The only concrete outcome of the movement was the birth of the Aam Admi Party, which has so far had limited electoral success, but is under immense antagonistic pressure from the BJP heading the government at the Centre. And there are allegations that the main opposition is complicit in the attempt to restrict the growth of the AAP too.

What also happened was that the anti-corruption plank was taken over by Narendra Modi, who produced a heady cocktail by mixing with it the political rhetoric of development, good governance and promise of achche din, to ride that wave to power. The consequences of that are there for all to see.

Let's not delude ourselves. Even if there are no more lynchings or organised violence against minorities, we have only caused a minor dent in the juggernaut.

I am reminded of a long off-the-record chat with a powerful RSS functionary, who told me much before the Gujarat riots that time will come when Muslims would cast protection votes for BJP. ‘We vote for you, you leave us alone,’ would be the strategy. I met him again when Narendra Modi swept back to power after 2002. I asked him whether this was what he meant and whether they would try it on a national scale. The RSS man did not reply to this question at all.

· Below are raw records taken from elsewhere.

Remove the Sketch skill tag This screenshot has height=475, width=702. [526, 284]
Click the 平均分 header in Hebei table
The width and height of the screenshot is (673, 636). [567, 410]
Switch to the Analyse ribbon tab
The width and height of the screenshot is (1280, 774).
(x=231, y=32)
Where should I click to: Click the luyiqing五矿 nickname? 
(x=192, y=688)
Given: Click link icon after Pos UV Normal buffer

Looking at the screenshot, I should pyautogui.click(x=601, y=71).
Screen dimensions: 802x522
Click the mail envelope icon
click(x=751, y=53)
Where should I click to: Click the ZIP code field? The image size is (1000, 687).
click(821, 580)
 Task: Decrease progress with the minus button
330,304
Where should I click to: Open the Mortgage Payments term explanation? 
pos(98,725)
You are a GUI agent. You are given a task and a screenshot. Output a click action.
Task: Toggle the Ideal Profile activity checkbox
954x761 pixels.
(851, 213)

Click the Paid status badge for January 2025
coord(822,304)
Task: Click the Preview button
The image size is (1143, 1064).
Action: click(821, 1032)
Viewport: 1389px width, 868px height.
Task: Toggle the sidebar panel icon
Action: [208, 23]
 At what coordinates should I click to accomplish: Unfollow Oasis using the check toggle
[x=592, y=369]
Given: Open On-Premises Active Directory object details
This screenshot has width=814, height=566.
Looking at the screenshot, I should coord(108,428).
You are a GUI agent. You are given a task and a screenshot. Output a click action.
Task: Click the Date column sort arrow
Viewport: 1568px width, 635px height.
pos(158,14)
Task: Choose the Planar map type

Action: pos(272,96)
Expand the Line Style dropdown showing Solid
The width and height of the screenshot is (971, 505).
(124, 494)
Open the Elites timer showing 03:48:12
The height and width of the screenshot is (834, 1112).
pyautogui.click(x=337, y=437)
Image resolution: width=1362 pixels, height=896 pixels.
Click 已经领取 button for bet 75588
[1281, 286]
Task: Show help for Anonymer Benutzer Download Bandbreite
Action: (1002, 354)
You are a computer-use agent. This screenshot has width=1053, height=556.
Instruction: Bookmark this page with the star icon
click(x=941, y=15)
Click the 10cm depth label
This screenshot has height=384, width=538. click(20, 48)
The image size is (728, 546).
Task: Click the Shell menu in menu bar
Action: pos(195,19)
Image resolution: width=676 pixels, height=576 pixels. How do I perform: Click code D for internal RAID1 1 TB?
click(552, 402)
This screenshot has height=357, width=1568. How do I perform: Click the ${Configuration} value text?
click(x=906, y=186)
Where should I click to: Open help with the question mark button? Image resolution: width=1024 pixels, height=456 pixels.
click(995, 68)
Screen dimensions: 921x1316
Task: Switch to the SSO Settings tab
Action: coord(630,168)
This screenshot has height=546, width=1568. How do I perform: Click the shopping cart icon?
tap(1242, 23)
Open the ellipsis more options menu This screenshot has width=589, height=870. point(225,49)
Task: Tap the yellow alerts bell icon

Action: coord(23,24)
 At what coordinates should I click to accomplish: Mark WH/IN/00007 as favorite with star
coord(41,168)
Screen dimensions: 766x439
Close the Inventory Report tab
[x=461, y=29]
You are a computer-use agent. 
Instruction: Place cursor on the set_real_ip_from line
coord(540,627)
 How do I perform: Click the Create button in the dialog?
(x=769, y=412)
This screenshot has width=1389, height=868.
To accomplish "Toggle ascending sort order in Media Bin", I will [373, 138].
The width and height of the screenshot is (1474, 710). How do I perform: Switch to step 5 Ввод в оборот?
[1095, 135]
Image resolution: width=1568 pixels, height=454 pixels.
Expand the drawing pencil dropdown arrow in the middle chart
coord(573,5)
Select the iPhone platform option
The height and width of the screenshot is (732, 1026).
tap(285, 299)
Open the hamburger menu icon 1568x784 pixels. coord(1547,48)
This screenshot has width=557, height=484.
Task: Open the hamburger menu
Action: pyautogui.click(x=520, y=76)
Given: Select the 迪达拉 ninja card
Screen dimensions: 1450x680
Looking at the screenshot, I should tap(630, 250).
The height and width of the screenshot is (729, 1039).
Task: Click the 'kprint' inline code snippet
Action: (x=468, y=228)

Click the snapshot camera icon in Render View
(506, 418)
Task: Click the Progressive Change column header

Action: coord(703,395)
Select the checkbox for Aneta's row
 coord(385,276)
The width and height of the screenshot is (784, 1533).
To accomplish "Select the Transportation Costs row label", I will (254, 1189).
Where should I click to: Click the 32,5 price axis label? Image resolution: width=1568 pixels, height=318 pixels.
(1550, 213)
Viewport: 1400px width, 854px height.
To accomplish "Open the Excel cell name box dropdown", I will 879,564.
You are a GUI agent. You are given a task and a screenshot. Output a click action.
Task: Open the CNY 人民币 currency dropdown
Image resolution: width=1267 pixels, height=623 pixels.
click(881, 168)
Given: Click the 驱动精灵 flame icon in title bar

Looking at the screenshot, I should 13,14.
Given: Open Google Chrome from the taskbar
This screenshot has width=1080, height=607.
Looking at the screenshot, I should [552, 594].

Are we on the threshold of a situation where Muslims might indeed cast the protection vote or be consigned to total political irrelevance?

The thought is scary, and unless liberal civil society and the left and other opposition parties get their acts together and change their narrative, the country will inexorably move towards that.

This means that launching a sustained protest and converting it into a full blown movement has to happen without any significant help from the media. We cannot also entirely depend on social media alone, which can at best (hopefully) mobilise the people and bring them out on the streets. But before that they need to be convinced that it is their life as much as it is that of the targeted communities – it is the concept of India that they are fighting for.

Simultaneously, the political opposition needs to get its act together, and focus on issues that directly affect the people and their livelihood. There has to a pincer attack, people's movement on one side and a political movement on the other.

The big question, as always, is, can we do it?

Note: The author is a contributor and the views expressed are personal.